Pulmonary arterial hypertension is a fatal and progressive disease characterized pathologically by severe pulmonary vascular remodeling. A central aspect of pulmonary vascular remodeling is adventitial, medial, and intimal hypertrophy caused by excessive proliferation of fibroblasts and myofibroblasts in the adventitia, PASMCs in the media and endothelial cells in the intima. The concentric pulmonary vascular wall remodeling or thickened arterial and arteriole wall, narrows the intra-arterial lumen, increases pulmonary vascular resistance and ultimately causes pulmonary hypertension.[2,39] Since SOC and ROC channels are upregulated in PASMC isolated from patients with idiopathic pulmonary arterial hypertension (IPAH) and from animals with hypoxia-mediated pulmonary hypertension, Ca2+ entry through these upregulated cation channels may play an important pathogenic role in the initiation and progression of pulmonary vascular remodeling under the pathological conditions.?[1,10,14,26,28,37] It remains unclear, however, whether the activity of ClCa channels is also involved in the sustained pulmonary vasoconstriction and excessive pulmonary vascular remodeling in patients with IPAH and animals with hypoxia-induced pulmonary hypertension.
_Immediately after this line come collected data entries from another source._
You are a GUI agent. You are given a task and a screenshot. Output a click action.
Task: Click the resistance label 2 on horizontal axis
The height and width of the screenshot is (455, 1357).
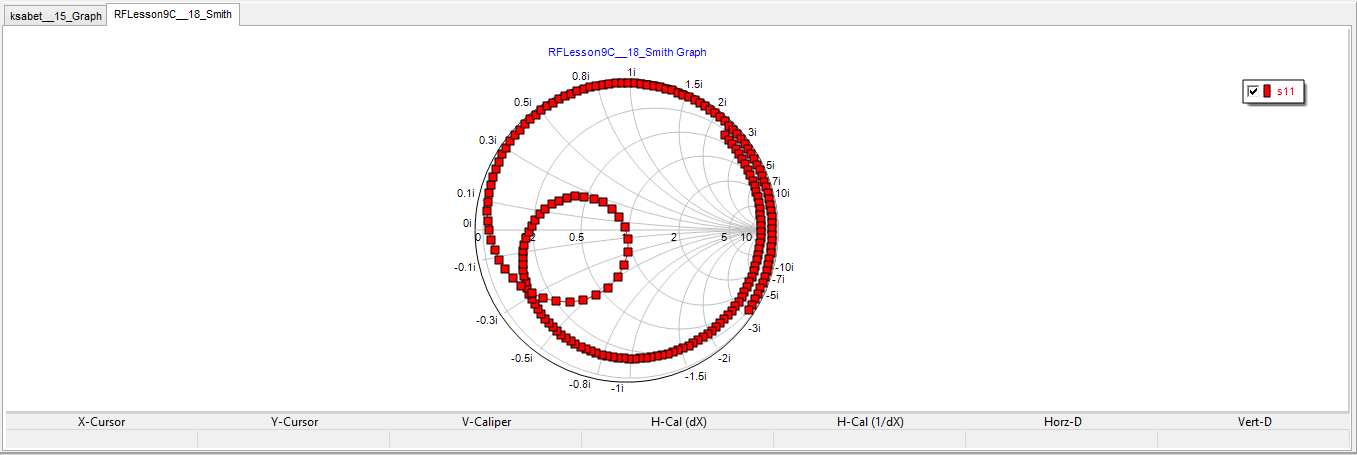674,237
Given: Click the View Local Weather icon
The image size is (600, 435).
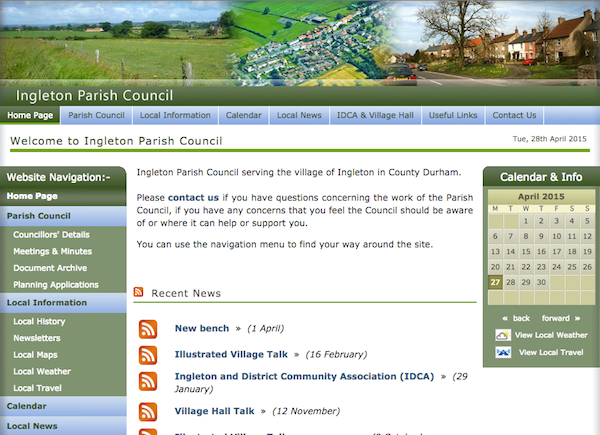Looking at the screenshot, I should (503, 335).
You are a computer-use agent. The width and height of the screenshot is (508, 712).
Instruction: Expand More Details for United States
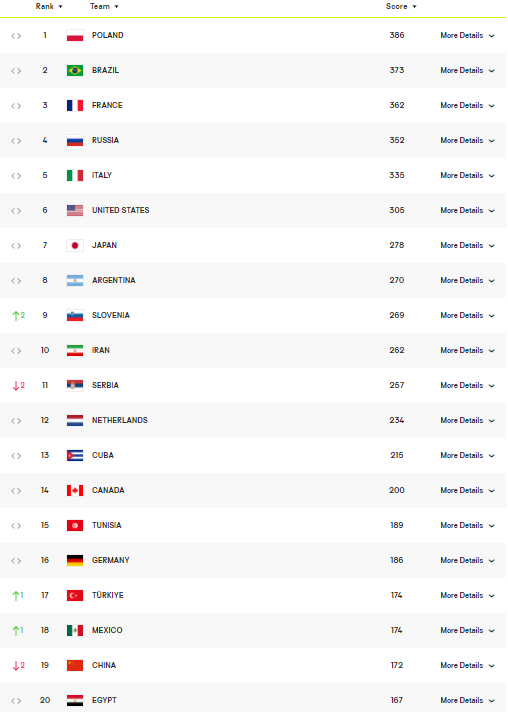[467, 210]
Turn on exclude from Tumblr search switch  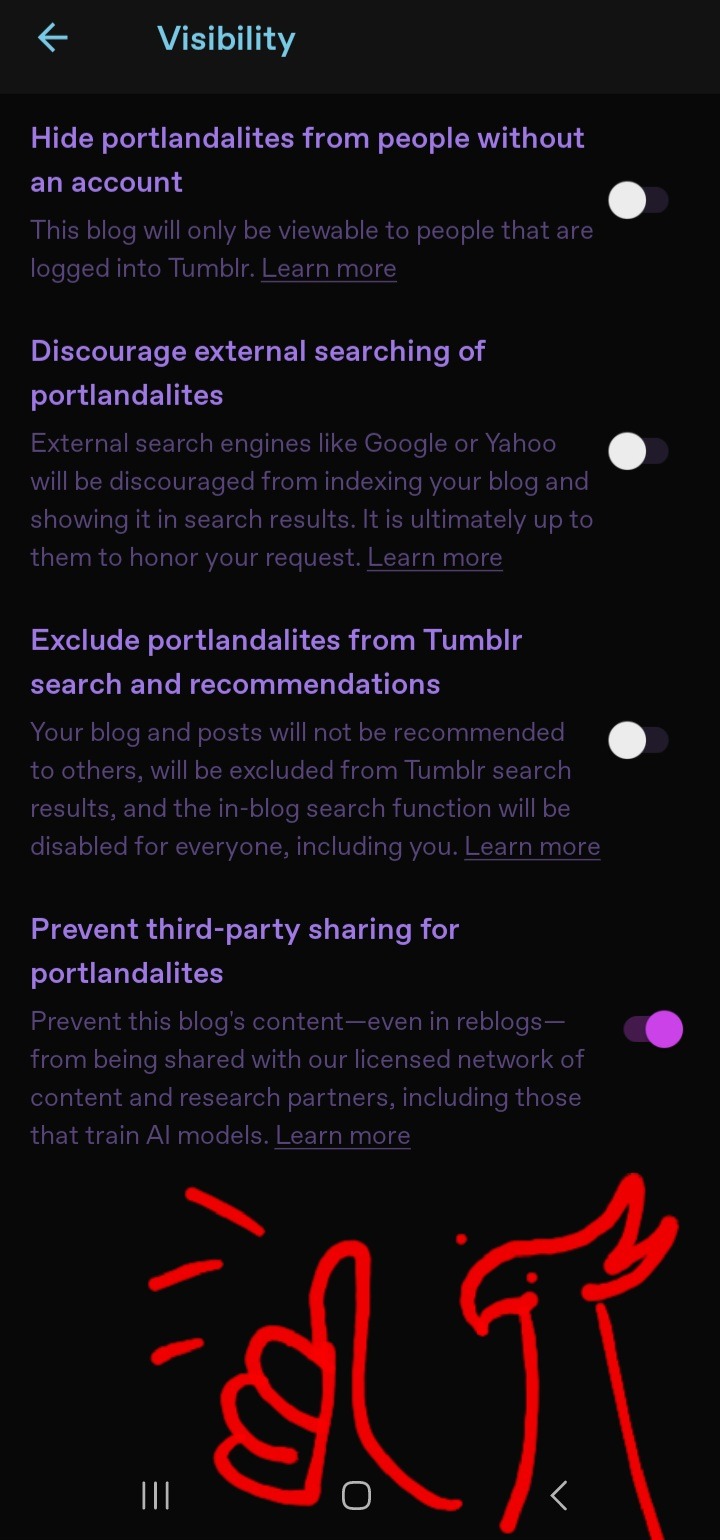point(638,741)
Based on the observations from this study, the attenuation of SOCE and ROCE by ClCa channel blockers (e.g., niflumic acid, flufenamic acid, and DIDS) may serve as a potential therapeutic approach for pulmonary vascular disease. Although it is suggested that Cl− channels are involved in SOCE and proliferation in PASMCs,[55,56] further experiments are necessary to elucidate the mechanism underlying the regulation of ROCE and SOCE by ClCa channels in human PASMCs.